Exercise description> Gather each line of the records where "computer" appears.

Raw data>
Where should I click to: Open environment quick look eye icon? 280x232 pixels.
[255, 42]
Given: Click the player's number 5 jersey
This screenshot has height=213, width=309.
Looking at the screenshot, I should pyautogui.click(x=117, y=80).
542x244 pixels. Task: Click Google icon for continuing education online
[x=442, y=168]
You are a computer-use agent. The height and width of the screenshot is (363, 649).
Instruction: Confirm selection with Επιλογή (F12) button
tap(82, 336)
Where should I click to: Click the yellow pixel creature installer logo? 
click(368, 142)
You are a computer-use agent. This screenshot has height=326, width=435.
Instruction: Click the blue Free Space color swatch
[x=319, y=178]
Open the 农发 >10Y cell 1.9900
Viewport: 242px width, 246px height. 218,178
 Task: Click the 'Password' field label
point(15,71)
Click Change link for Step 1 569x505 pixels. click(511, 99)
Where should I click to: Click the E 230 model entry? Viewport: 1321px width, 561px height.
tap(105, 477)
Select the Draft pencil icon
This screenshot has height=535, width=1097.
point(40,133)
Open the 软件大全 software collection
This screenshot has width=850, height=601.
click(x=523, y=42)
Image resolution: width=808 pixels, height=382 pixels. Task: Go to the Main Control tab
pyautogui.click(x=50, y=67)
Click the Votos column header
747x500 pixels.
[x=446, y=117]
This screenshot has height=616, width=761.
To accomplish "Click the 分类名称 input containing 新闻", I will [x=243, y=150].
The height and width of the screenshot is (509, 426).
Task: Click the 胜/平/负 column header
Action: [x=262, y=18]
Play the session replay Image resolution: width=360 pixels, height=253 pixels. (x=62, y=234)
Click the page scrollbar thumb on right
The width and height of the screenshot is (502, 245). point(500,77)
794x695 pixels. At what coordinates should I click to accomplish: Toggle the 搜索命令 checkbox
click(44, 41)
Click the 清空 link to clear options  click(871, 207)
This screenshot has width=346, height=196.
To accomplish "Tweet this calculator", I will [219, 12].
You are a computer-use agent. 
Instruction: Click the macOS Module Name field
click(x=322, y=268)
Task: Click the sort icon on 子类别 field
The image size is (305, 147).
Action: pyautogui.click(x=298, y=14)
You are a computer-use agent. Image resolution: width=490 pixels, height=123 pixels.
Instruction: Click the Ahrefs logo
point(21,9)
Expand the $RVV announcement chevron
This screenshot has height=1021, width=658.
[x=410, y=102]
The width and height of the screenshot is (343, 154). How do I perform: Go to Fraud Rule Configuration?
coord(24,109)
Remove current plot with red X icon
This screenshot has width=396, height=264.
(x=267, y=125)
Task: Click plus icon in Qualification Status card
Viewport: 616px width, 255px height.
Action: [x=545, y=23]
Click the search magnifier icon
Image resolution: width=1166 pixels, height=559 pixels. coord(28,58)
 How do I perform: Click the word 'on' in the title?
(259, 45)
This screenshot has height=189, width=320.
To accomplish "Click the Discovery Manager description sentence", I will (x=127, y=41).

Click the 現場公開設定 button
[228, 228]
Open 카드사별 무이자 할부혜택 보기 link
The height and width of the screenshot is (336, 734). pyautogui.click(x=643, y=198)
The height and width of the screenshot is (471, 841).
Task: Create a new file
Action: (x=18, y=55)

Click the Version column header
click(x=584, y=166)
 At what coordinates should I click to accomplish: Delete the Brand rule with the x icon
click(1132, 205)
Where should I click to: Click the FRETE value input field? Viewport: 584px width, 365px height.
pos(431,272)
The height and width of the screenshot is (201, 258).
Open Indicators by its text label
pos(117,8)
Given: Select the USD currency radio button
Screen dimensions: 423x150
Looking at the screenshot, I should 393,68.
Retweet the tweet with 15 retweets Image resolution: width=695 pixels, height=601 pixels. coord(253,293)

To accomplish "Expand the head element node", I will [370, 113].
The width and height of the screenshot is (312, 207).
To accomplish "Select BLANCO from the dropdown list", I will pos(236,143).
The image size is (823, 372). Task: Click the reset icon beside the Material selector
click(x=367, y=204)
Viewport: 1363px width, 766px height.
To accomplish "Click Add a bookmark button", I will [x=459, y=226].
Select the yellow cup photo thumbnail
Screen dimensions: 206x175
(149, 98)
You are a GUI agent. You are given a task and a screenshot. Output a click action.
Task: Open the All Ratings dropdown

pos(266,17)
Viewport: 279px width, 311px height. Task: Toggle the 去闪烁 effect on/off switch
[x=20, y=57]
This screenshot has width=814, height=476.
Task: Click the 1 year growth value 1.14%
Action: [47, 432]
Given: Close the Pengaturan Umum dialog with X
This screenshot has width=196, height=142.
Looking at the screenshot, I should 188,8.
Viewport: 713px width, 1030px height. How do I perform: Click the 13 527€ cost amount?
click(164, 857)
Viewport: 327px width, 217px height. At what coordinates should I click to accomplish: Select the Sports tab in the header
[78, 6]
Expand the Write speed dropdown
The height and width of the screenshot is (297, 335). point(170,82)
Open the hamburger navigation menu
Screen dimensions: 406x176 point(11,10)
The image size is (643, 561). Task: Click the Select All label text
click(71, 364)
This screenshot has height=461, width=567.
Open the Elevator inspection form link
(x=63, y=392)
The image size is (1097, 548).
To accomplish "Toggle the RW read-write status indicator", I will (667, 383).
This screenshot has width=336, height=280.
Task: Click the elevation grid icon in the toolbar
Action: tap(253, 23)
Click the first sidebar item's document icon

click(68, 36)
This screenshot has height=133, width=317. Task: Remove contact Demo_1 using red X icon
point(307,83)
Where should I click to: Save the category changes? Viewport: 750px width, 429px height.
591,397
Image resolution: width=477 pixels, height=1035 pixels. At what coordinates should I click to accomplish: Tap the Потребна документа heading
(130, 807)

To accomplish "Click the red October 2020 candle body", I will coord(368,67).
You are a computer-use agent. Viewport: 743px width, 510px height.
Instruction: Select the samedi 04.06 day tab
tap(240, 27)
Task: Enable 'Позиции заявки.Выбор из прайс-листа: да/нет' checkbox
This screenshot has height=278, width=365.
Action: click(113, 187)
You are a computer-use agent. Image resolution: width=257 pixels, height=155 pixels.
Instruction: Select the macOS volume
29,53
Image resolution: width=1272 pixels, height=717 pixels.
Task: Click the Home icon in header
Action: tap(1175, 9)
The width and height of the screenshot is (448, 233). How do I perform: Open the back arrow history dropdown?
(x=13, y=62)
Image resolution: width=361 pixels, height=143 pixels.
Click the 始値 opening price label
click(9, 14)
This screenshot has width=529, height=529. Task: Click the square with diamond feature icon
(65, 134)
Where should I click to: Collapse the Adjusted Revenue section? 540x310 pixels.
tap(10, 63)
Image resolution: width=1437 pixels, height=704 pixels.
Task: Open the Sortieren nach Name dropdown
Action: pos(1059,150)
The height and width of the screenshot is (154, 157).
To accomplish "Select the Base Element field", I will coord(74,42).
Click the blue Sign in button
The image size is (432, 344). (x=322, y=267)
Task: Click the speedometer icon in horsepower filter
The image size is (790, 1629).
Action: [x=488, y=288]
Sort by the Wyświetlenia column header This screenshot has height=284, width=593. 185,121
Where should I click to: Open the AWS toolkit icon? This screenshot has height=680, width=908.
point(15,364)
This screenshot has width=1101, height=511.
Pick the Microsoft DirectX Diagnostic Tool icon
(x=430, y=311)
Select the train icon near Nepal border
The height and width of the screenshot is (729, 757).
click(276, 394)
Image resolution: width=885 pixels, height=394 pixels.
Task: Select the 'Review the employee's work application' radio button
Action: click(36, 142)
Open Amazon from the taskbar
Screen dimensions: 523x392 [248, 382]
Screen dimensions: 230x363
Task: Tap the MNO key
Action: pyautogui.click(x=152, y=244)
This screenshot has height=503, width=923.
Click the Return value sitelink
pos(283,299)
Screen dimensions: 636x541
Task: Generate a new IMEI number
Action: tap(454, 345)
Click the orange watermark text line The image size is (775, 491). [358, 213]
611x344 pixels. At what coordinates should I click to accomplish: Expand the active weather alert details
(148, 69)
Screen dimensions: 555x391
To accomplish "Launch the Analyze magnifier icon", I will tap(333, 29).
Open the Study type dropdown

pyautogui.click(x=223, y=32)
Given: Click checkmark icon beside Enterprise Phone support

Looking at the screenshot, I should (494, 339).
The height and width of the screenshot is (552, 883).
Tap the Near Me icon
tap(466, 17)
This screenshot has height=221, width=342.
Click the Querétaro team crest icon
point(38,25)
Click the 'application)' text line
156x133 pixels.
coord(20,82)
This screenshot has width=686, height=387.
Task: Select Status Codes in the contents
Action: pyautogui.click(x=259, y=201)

Solution to the exercise>
You are a computer-use agent. The height and width of the screenshot is (363, 649).
You are a computer-use agent. This screenshot has height=326, width=435.
You are a computer-use agent. 
You are a computer-use agent. Image resolution: width=490 pixels, height=123 pixels.
You are a computer-use agent. Viewport: 743px width, 510px height.
You are a computer-use agent. Image resolution: width=257 pixels, height=155 pixels.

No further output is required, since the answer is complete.